- About this task -
Verbatim copy, pictures excluded: every line from the one with "Task: Click the wrapped" through the final line of the data below, and no other line.

•••

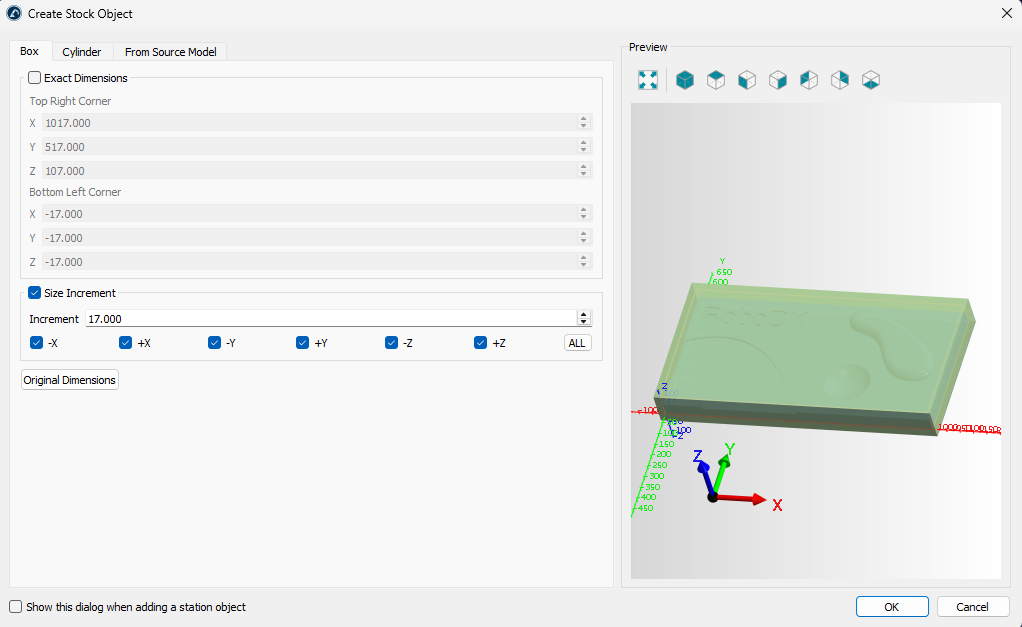Screen dimensions: 1022x627
Task: Click the zoom-to-fit preview icon
Action: pos(648,80)
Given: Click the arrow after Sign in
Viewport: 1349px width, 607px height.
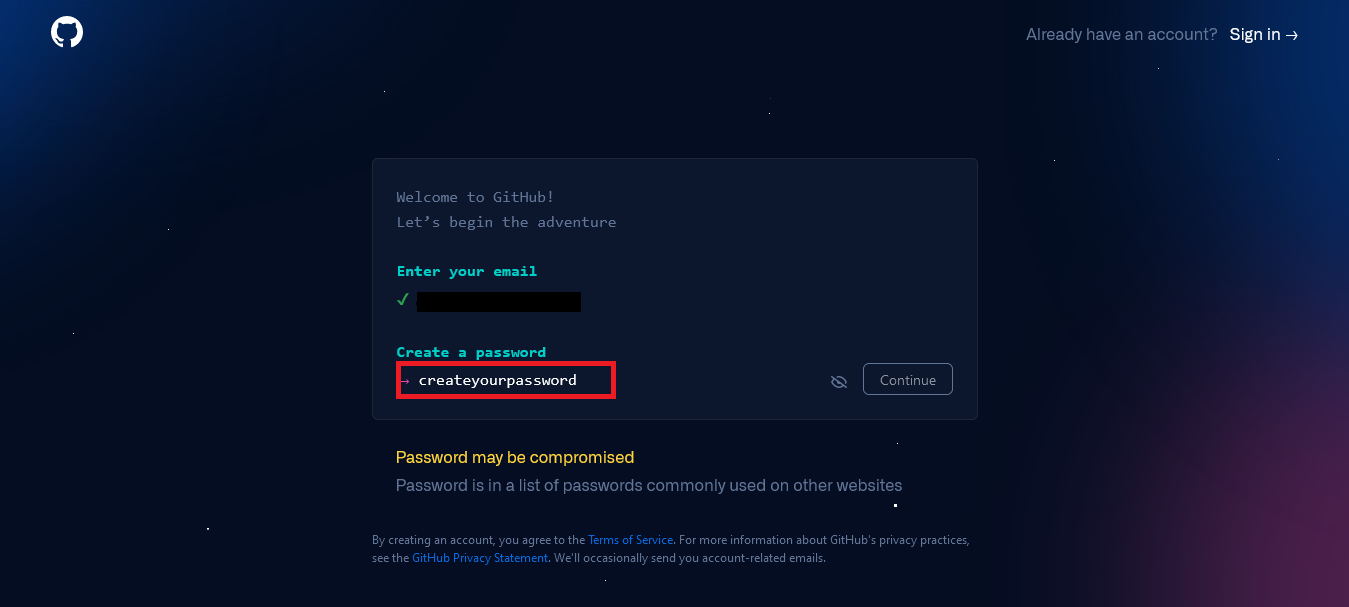Looking at the screenshot, I should point(1292,35).
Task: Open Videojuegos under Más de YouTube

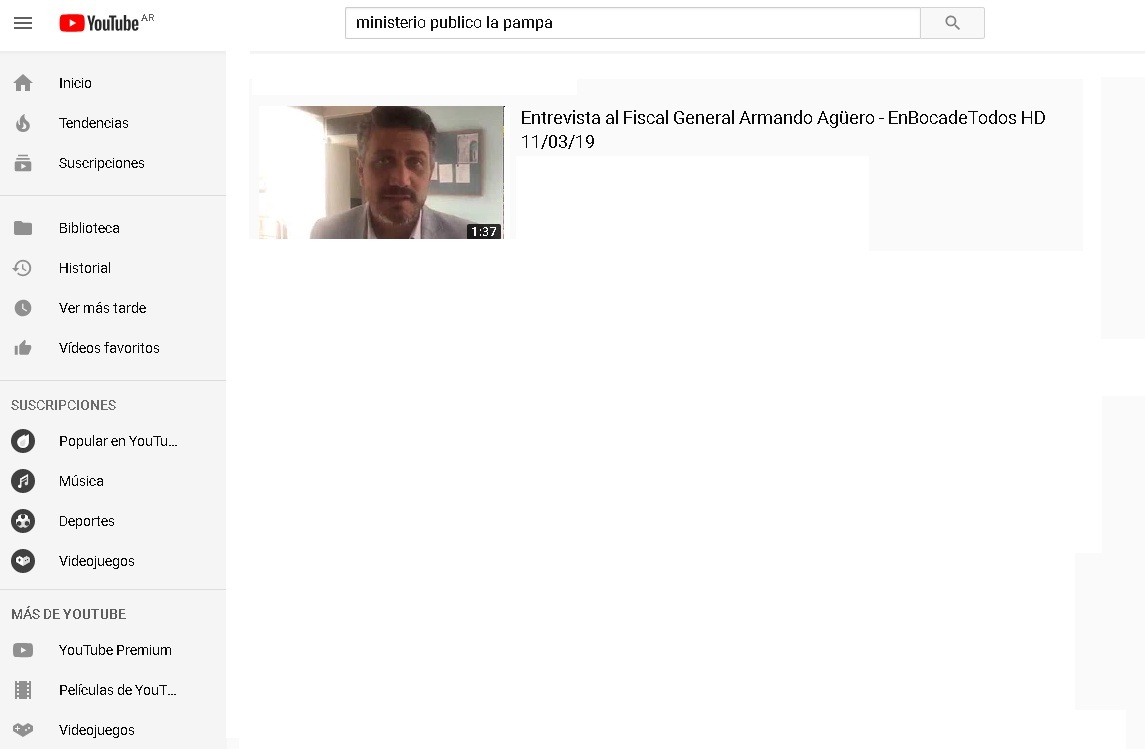Action: 96,730
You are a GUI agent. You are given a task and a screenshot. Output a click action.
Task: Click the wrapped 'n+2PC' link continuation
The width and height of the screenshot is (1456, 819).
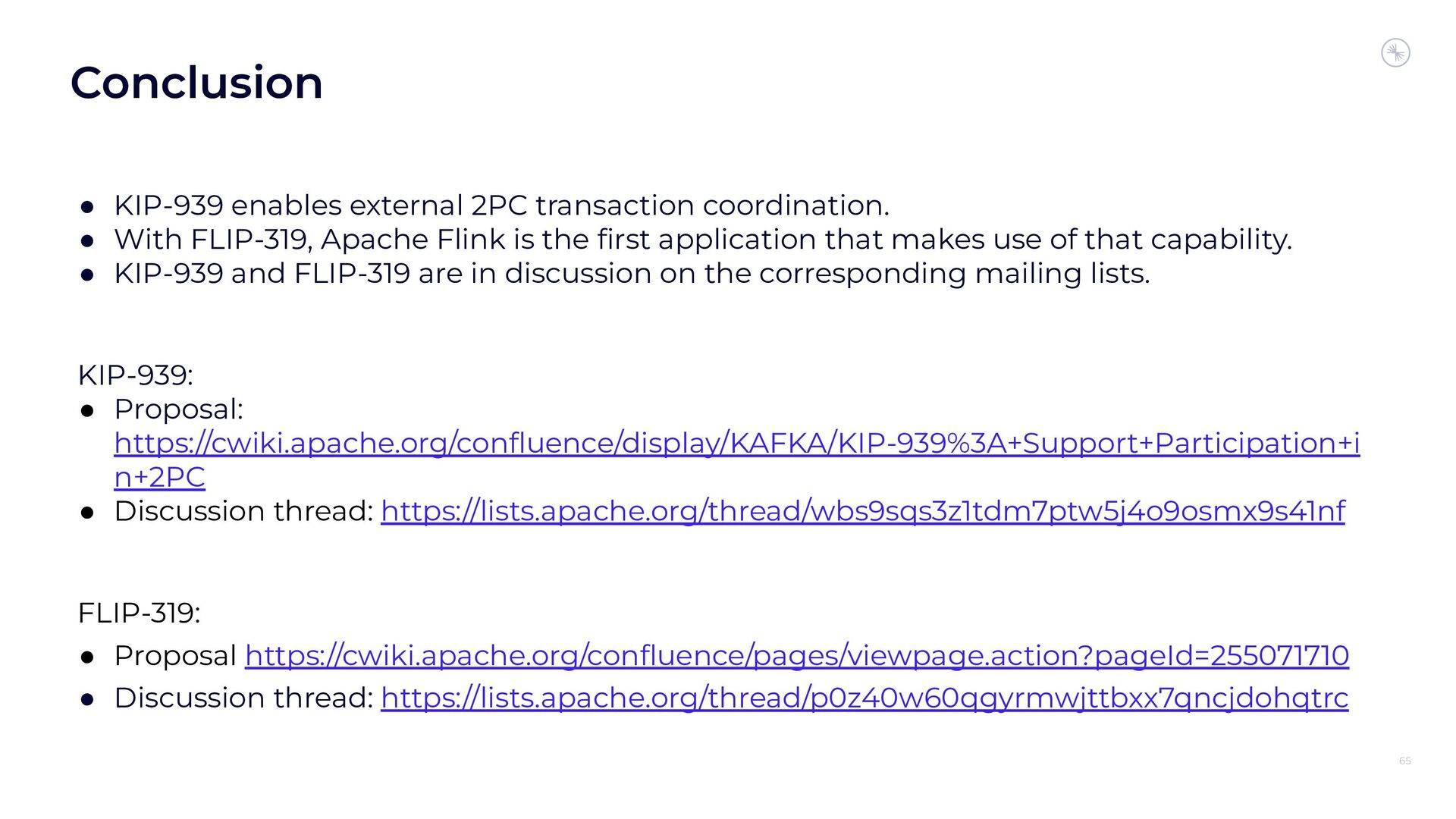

•••

- Reply to the exercise -
Task: Click the wrapped 'n+2PC' link continuation
The width and height of the screenshot is (1456, 819).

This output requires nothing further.